Sementara penyewaan 20 unit kendaraan untuk mobilitas 600 wisatawan diperkirakan mencapai Rp30 juta.
Belum termasuk belanja wisatawan di sentra UMKM, produk tenun, kuliner, hingga kerajinan tangan di setiap titik kunjungan.
Harapan pada Pemerintah
Yohanes berharap momentum kedatangan kapal pesiar ini benar-benar dimanfaatkan pemerintah daerah sebagai ajang promosi pariwisata NTT.
Ia menyoroti pentingnya pembenahan infrastruktur, khususnya akses jalan menuju Baun yang dinilai masih menjadi kendala.
“Kalau 600 orang ini kembali ke negaranya dengan cerita indah tentang Kupang dan NTT, maka kapal-kapal lain akan datang.
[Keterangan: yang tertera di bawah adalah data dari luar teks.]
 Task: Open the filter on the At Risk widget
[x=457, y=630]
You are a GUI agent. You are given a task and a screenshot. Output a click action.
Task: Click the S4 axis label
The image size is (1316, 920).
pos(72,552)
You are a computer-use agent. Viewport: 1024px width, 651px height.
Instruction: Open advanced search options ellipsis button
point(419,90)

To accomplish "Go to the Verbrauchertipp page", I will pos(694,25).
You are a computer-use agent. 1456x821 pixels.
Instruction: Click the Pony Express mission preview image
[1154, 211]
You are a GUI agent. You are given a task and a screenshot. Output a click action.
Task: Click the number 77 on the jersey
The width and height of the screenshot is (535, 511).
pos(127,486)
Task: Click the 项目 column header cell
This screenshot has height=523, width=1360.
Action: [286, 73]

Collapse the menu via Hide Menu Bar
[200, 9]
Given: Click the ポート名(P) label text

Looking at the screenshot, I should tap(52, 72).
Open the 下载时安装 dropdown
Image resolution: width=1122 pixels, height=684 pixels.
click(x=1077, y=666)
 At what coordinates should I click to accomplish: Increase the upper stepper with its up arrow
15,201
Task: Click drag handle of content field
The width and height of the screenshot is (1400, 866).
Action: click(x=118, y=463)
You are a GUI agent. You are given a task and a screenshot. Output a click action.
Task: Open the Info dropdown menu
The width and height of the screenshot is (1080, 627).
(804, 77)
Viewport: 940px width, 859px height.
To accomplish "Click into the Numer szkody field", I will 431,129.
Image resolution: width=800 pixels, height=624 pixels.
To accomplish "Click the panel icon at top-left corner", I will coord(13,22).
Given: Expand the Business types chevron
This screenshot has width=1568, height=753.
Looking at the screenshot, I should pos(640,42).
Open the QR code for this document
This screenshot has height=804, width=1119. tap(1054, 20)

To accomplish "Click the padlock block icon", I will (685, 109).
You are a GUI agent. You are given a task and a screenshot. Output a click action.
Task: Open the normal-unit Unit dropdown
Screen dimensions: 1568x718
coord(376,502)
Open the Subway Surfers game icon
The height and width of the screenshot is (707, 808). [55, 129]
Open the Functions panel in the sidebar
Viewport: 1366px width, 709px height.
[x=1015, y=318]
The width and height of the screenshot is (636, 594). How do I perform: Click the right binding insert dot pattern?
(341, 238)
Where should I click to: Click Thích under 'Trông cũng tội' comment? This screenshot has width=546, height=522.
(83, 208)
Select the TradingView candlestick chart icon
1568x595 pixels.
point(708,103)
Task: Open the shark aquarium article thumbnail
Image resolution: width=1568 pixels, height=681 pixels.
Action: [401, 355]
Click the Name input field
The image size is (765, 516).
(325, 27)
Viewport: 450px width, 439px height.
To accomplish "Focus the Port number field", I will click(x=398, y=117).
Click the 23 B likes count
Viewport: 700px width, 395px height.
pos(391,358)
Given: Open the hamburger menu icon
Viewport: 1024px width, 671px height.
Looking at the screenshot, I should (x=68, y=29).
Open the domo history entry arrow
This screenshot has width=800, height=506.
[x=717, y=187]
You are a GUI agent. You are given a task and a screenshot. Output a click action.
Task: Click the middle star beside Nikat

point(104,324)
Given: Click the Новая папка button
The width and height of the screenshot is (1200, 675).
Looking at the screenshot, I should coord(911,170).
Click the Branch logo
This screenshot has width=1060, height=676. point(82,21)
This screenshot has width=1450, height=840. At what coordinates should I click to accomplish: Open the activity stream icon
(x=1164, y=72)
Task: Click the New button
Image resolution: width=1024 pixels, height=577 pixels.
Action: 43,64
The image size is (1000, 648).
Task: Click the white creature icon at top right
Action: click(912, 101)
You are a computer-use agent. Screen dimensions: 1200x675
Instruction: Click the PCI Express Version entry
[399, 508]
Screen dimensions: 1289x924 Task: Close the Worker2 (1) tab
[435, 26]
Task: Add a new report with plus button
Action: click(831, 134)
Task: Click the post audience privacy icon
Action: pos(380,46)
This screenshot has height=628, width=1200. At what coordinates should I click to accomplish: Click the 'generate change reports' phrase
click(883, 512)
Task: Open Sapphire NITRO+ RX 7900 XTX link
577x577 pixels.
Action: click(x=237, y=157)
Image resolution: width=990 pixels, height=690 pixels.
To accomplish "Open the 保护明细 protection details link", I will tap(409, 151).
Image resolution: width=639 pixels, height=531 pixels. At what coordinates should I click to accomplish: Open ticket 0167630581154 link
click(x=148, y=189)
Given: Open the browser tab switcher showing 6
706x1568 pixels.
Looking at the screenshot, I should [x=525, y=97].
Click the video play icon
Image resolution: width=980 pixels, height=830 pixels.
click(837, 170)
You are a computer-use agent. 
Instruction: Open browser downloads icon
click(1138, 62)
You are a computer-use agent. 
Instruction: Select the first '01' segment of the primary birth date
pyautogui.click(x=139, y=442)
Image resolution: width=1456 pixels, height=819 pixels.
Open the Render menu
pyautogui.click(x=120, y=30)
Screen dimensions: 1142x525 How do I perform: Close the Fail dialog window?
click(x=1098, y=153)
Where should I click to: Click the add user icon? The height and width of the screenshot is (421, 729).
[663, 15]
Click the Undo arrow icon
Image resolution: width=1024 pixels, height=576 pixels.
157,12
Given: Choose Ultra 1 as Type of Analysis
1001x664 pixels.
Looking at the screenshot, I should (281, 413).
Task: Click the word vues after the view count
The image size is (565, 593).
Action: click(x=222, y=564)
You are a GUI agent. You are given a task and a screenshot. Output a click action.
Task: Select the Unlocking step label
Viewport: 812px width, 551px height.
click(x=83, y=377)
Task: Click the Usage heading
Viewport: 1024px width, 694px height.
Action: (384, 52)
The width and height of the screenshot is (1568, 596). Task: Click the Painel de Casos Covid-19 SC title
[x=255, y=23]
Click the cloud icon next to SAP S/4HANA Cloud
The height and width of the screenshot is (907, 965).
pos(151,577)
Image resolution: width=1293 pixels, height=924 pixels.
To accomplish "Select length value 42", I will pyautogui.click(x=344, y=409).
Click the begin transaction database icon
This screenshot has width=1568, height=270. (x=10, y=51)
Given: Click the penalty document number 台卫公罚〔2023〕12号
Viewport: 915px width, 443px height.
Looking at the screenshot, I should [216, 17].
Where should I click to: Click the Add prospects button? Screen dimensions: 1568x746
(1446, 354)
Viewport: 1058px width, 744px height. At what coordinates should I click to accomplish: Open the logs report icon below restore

Bahkan bulan April dan Mei kami sudah terjadwal menerima kapal berbeda dengan jumlah penumpang dan asal negara yang beragam,” katanya.
Ia juga berharap pemerintah daerah, termasuk gubernur, dapat hadir langsung menyambut tamu sebagai simbol keseriusan dan penghormatan sebagai tuan rumah.
Kedatangan MS Riviera diharapkan menjadi pintu masuk promosi wisata NTT di kancah internasional serta mendorong pertumbuhan ekonomi masyarakat lokal secara berkelanjutan.